Sofya Namık Kemal’in edebi hayatının olgunlaştığı yerdir. Namık Kemal burada Batı medeniyetine dair ilk izlenimlerini oluşturmuştur. Burada kendi gayretleriyle Divan edebiyatını anlamaya çalıştı. Arapça öğrendi. On dört yaşında Sofya’da şiirler yazmaya başlayan Namık Kemal On altı yaşında iken Niş kadısı Mustafa Ragıp Efendi’nin kızı Nesime Hanım’la evlendi. Bu evlilikten Feride, Ulviye ve Ali Ekrem adında üç çocuğu oldu.

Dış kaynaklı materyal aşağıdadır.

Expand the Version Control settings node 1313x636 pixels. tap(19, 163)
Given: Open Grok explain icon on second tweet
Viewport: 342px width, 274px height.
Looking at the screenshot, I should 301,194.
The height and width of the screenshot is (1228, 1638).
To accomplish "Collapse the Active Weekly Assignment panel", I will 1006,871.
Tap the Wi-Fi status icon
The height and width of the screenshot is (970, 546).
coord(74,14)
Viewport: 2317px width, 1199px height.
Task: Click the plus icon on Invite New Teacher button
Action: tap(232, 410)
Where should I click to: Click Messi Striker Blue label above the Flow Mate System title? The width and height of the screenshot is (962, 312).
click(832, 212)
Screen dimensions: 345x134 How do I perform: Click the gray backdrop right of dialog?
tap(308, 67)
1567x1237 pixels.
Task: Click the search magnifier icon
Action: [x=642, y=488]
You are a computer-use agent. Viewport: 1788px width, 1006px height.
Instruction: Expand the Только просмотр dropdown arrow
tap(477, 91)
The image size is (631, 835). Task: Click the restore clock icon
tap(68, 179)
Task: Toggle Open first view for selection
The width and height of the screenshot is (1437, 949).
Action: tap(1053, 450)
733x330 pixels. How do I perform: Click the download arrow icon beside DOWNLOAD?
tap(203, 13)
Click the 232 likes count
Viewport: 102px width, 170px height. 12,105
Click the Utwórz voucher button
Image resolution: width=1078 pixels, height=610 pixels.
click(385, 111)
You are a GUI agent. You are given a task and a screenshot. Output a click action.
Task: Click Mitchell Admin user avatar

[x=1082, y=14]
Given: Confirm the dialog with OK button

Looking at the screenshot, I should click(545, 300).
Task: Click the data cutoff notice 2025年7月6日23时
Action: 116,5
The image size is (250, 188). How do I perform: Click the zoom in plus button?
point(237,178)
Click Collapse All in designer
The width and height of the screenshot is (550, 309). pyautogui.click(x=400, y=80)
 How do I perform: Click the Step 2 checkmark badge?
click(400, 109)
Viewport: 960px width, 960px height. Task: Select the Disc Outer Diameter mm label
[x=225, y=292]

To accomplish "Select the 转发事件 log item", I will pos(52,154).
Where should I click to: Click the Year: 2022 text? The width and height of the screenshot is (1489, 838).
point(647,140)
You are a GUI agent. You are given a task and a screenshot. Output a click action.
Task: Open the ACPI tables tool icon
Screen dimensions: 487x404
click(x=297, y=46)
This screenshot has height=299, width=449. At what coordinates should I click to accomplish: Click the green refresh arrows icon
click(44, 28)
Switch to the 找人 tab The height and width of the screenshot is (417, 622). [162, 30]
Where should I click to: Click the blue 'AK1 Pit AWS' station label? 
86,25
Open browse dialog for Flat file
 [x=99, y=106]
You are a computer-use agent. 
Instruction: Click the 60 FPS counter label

1858 yılında Namık Kemal İstanbul’a döndü. Bu devrede devrin bilginlerinden tasavvuf, hadis, fıkıh ve tasavvuf dersleri aldı. Arap ve Fars edebiyatını öğrenmeye çalıştı. Bu arada Babıâli’de Tercüme Odasına kâtip memuru olarak girerek geçimini sağladı. Tercüme Odası kâtiplerinden Mehmet Mansur Efendi’den Fransızca öğrenmeye başladı. Böylece Avrupa medeniyetine ve yenilikçi anlayışa dair ilk tecrübelerini kazanır. Bir yandan Avrupa edebiyatından yeni tercümeleri okurken bir yandan da Divan şairlerinin bir araya toplandığı Encüman-ı Şuara’ya devam etti. Encuman-ı Şuara Hersekli Arif Hikmet Efendi, Osman Şems Efendi, Leskofçalı Şeyh Galip, Kazım Paşa, Yenişehirli Avni ve Ziya Paşa gibi eski geleneği sürdüren şairlerin haftanın bir günü Hersekli Arif Hikmet Efendi’nin evinde toplanarak Divan şiirini icra ettikleri bir topluluktur. Namık Kemal Ziya Paşa sayesinde bu topluluğa devam etmiş ve kısa sürede Divan şairleri arasında yıldızı parlamıştır. 22 yaşlarında bir Divan yazarak kısa sürede Divan şairleri arasında şöhret kazanmıştır.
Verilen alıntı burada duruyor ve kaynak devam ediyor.